*Page*.

>>

Retro spotlight: Yume Penguin Monogatari
Wishing you all better relationships with your partners than this one on Valentine's Day.
This column is “Retro spotlight,” which exists mostly so I can write about whatever game I feel like even if it doesn’t fit into one of the other topics you find in this newsletter. Previous entries in this series can be found through this link.
Yume Penguin Monogatari — which translates to Dream Penguin Adventure — is a lot of fun as far as the pure gameplay elements go. It’s a platformer with a transforming penguin, and you don’t have a life bar. Instead, the time you have left to complete the level drops significantly every time you collide with an enemy, and coming into contact with projectiles transforms you, changing your abilities. In some ways, there’s some proto-Wario Land elements in Konami’s Japan-only Famicom platformer, and this is a pro-Wario Land space if there ever was one.
There are some things that need pointing out, though. Like how the above paragraph was worded the way it is for a reason. The “transforming” the penguin, Penta, does in the game is tied to his weight. There’s a meter on screen that shows Penta’s current condition, which breaks down to "“Chubby,” “Normal” (come on), and “Thin.” The projectiles you’re dodging are food, which, if Penta eats, will cause him to gain weight. Now, simply on a gameplay level, all this isn’t the worst thing in the world: Penta has different abilities depending on his weight, with him capable of heavy attacks on foes when he’s bigger, higher-ranged kicks when he’s in the middle, and higher agility — plus his own projectile attack — when he’s at his thinnest. The issue is more the why of the weight mechanic than the mechanic itself.

<<

*Supplied data*.
>>

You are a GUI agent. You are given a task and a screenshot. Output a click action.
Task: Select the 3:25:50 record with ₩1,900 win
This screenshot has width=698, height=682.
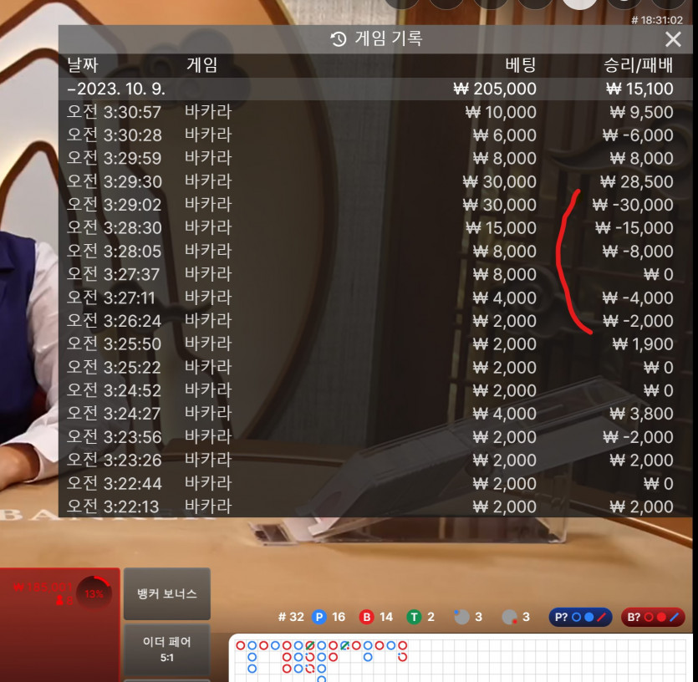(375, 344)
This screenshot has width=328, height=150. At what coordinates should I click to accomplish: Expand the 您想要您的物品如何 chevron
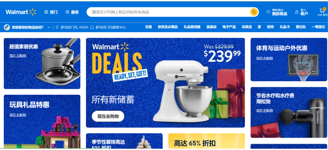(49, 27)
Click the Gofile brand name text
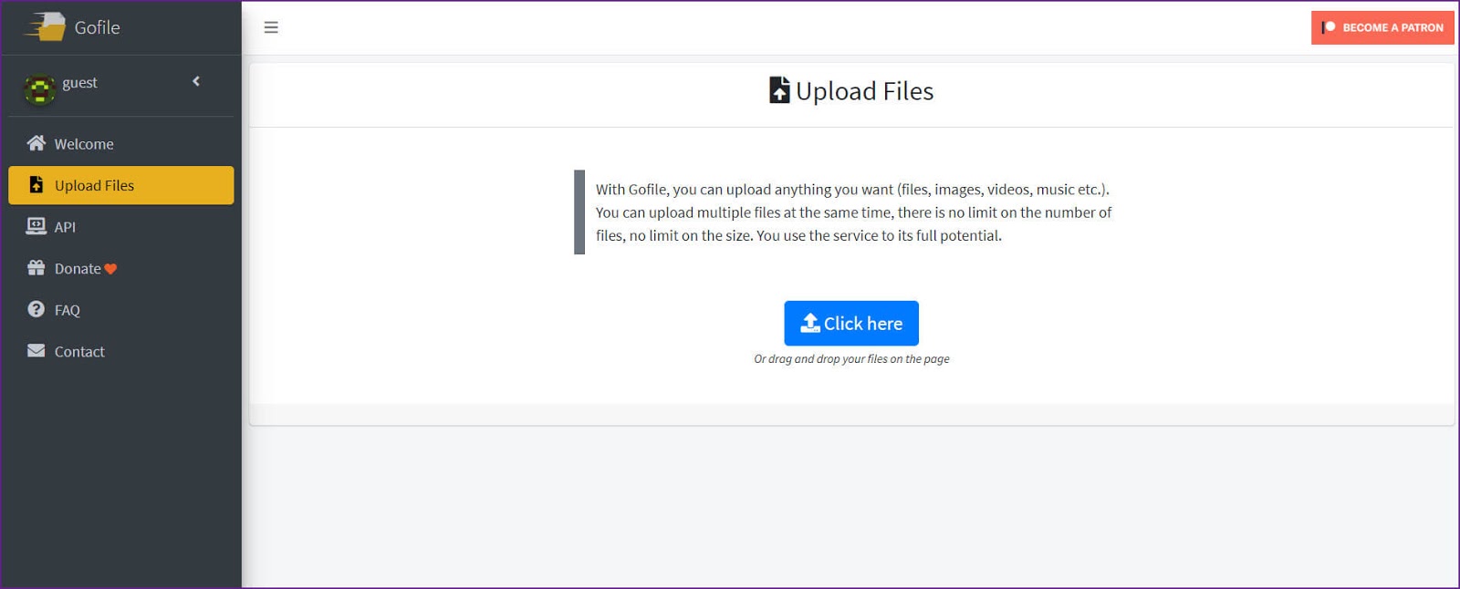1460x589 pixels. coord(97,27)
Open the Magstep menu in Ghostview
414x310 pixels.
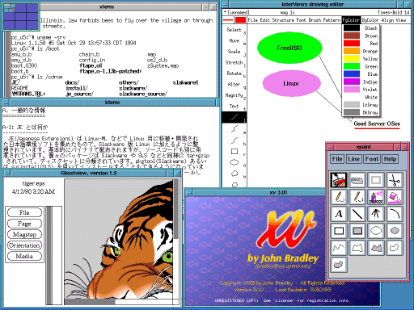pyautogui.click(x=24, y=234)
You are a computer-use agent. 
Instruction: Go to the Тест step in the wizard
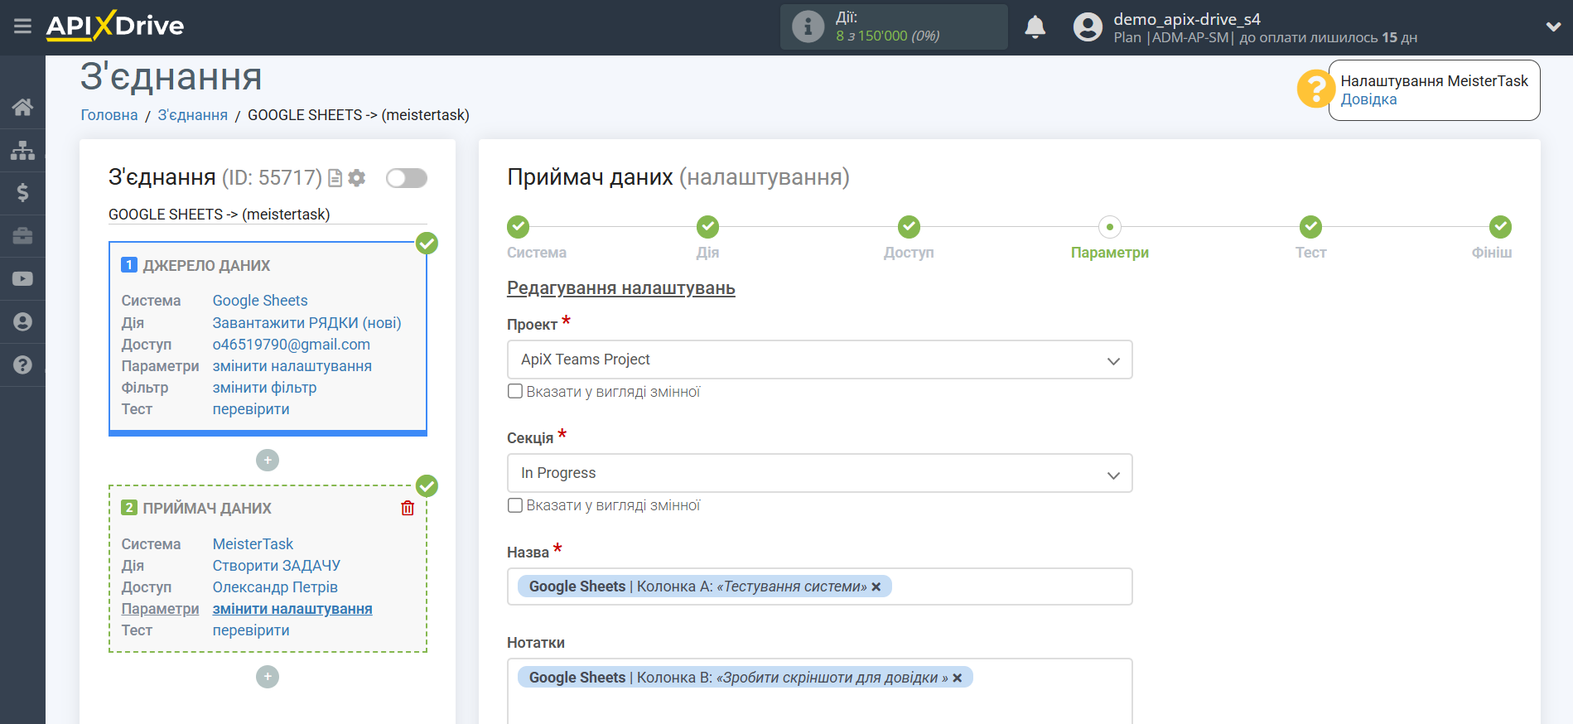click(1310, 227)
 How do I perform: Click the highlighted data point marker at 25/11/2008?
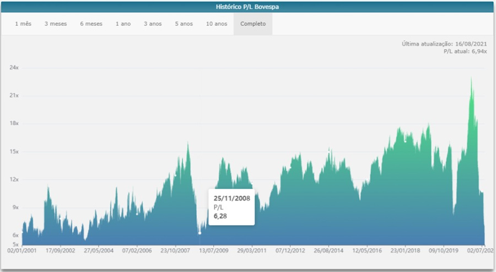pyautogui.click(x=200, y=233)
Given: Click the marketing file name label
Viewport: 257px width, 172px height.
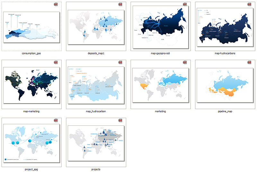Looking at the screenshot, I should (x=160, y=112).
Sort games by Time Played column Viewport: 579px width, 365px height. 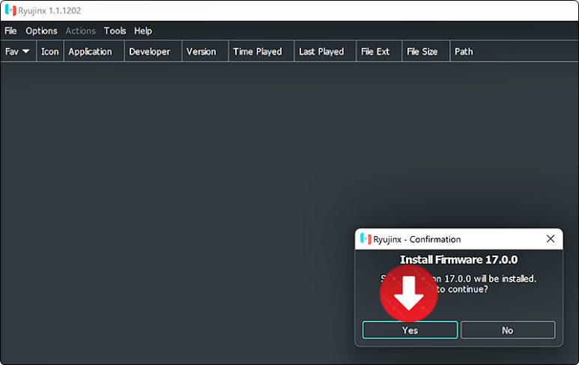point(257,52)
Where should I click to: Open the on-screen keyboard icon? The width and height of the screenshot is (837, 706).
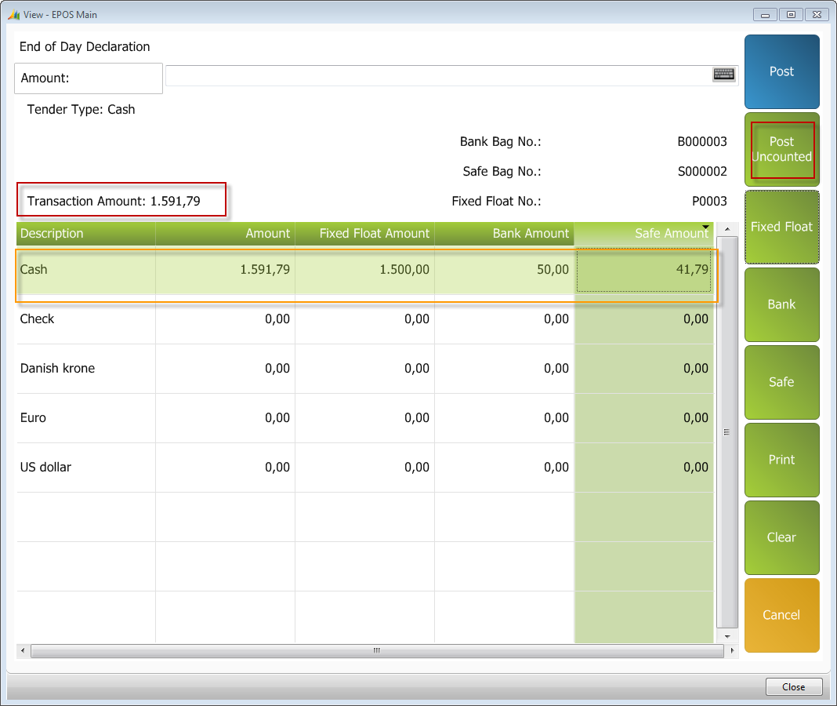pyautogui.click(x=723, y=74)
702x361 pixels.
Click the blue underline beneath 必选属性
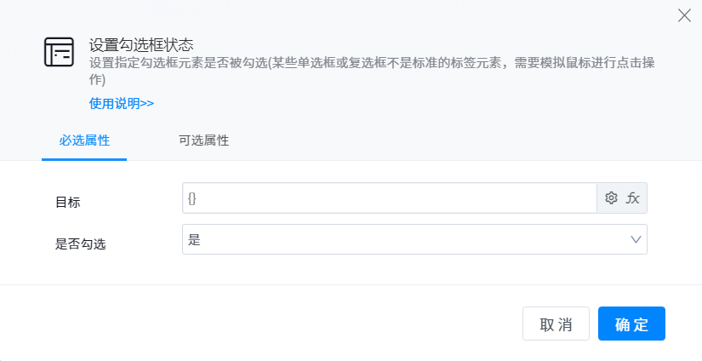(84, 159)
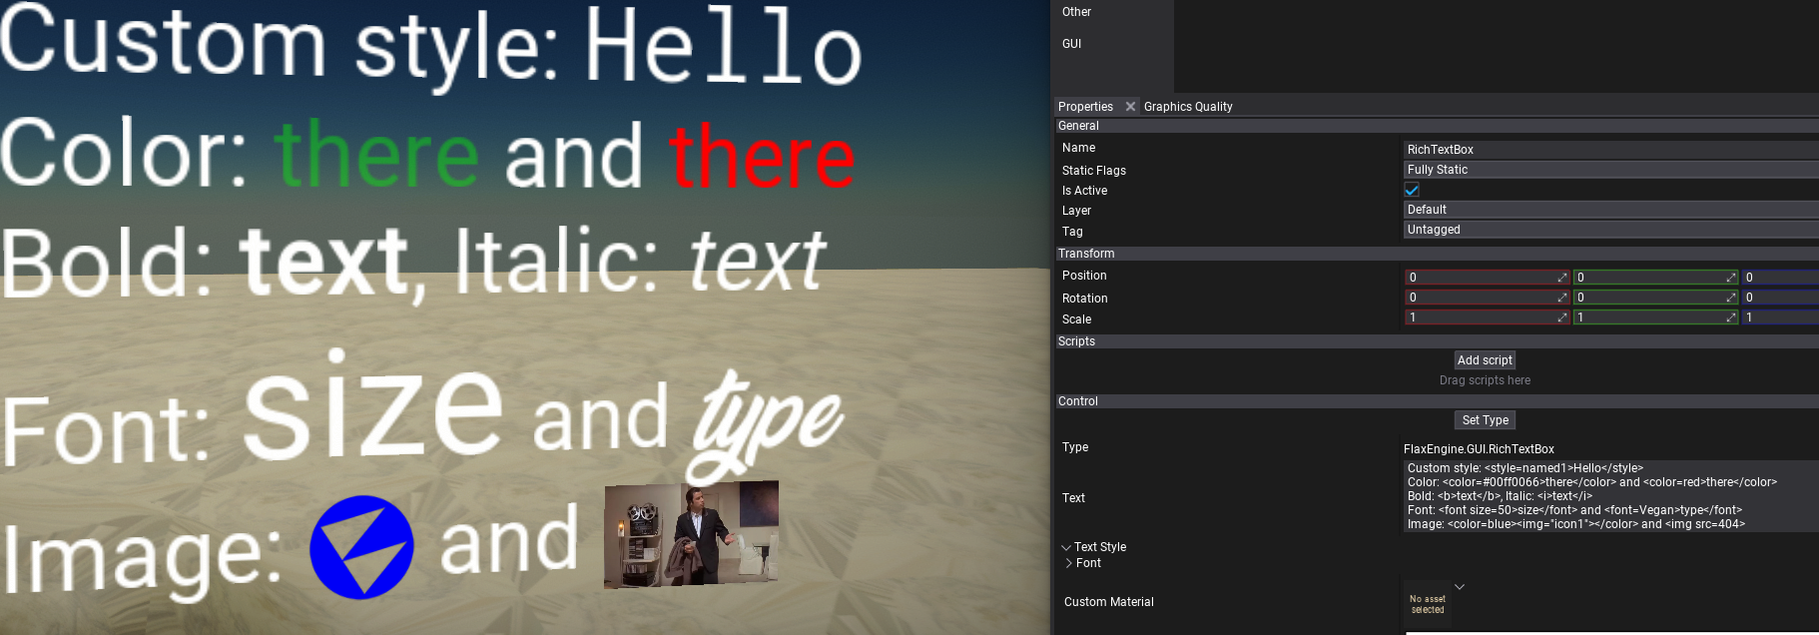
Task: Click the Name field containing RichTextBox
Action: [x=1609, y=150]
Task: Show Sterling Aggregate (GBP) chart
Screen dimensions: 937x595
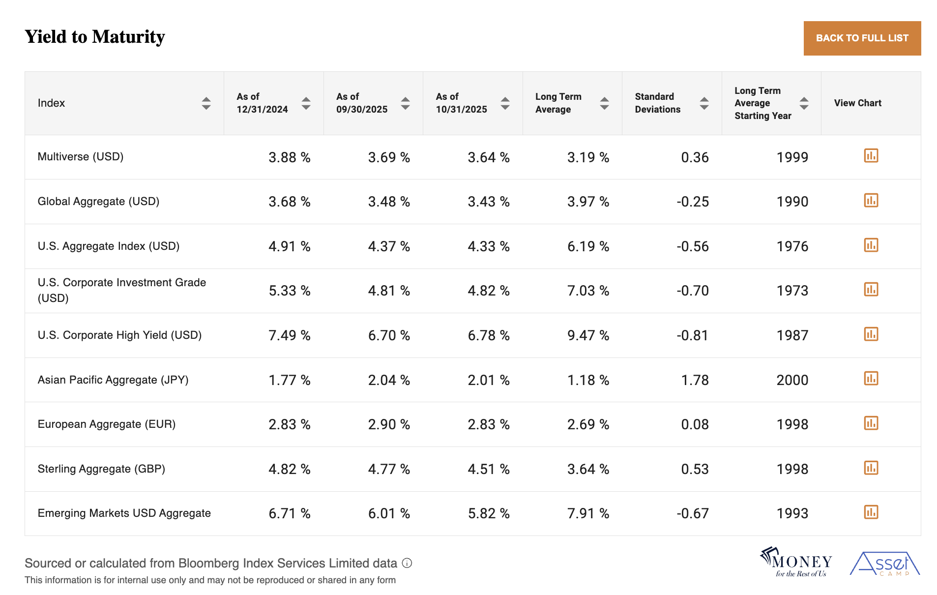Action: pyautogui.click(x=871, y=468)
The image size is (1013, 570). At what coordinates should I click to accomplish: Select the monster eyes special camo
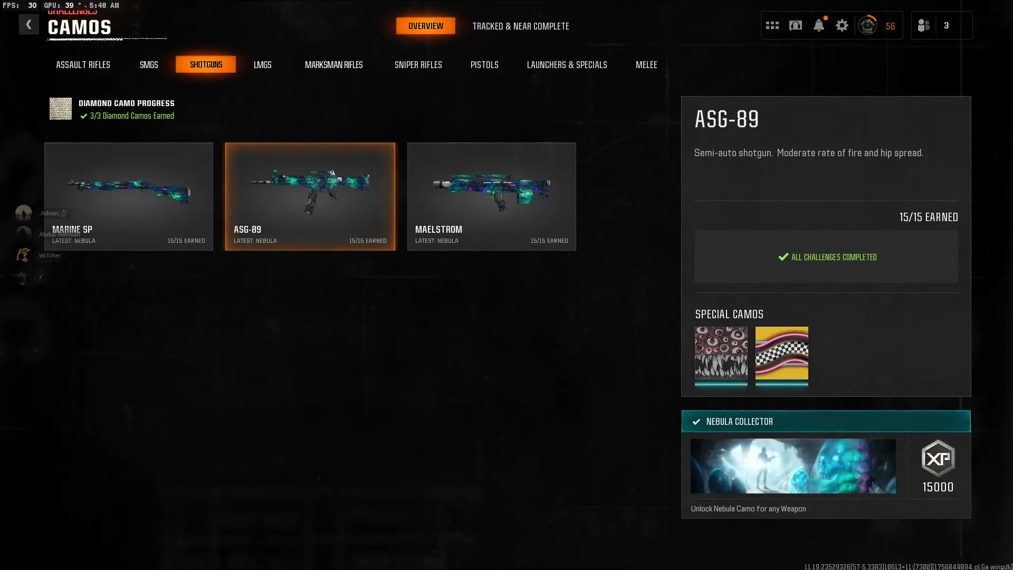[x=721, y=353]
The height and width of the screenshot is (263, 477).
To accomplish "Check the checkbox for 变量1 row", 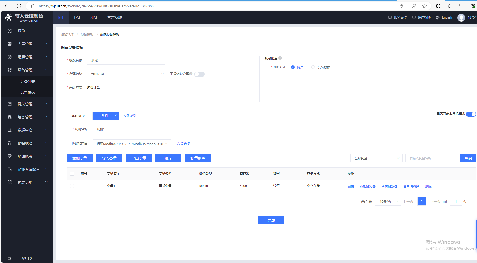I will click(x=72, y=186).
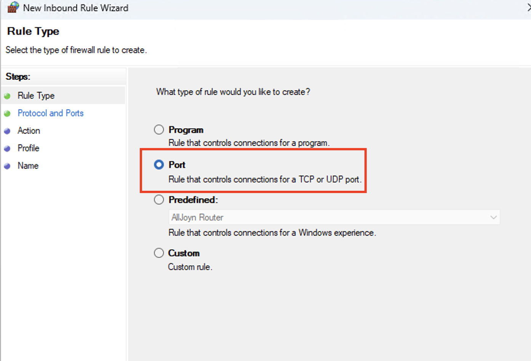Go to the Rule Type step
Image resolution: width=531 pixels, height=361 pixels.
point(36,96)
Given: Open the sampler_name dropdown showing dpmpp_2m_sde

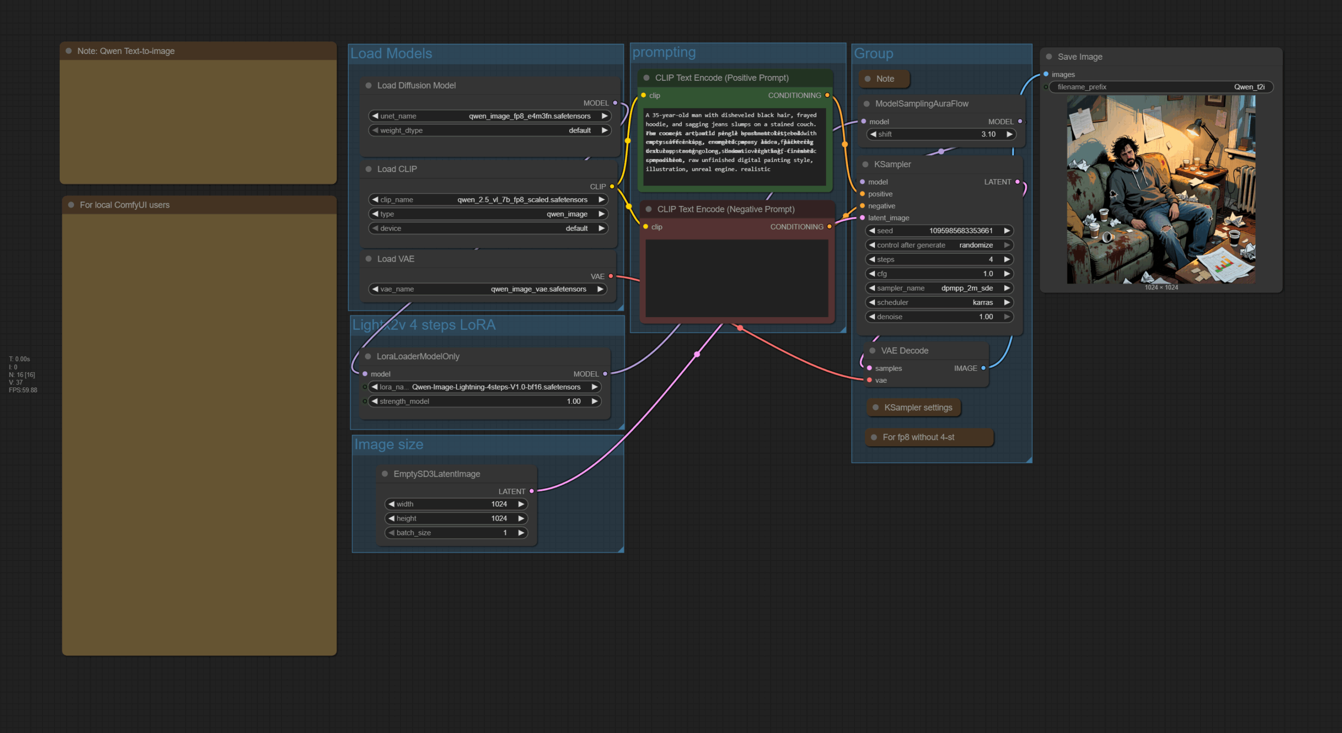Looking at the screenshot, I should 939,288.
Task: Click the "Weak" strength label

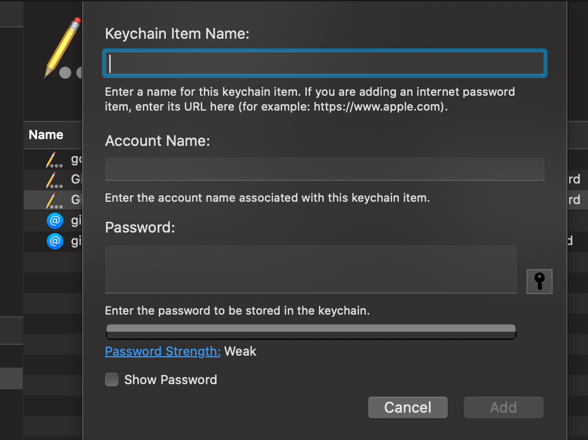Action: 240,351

<<

*Exercise instructions*.
Copy out the full Yume Penguin Monogatari column above, word for word.

*Correct output*.
Retro spotlight: Yume Penguin Monogatari
Wishing you all better relationships with your partners than this one on Valentine's Day.
This column is “Retro spotlight,” which exists mostly so I can write about whatever game I feel like even if it doesn’t fit into one of the other topics you find in this newsletter. Previous entries in this series can be found through this link.
Yume Penguin Monogatari — which translates to Dream Penguin Adventure — is a lot of fun as far as the pure gameplay elements go. It’s a platformer with a transforming penguin, and you don’t have a life bar. Instead, the time you have left to complete the level drops significantly every time you collide with an enemy, and coming into contact with projectiles transforms you, changing your abilities. In some ways, there’s some proto-Wario Land elements in Konami’s Japan-only Famicom platformer, and this is a pro-Wario Land space if there ever was one.
There are some things that need pointing out, though. Like how the above paragraph was worded the way it is for a reason. The “transforming” the penguin, Penta, does in the game is tied to his weight. There’s a meter on screen that shows Penta’s current condition, which breaks down to "“Chubby,” “Normal” (come on), and “Thin.” The projectiles you’re dodging are food, which, if Penta eats, will cause him to gain weight. Now, simply on a gameplay level, all this isn’t the worst thing in the world: Penta has different abilities depending on his weight, with him capable of heavy attacks on foes when he’s bigger, higher-ranged kicks when he’s in the middle, and higher agility — plus his own projectile attack — when he’s at his thinnest. The issue is more the why of the weight mechanic than the mechanic itself.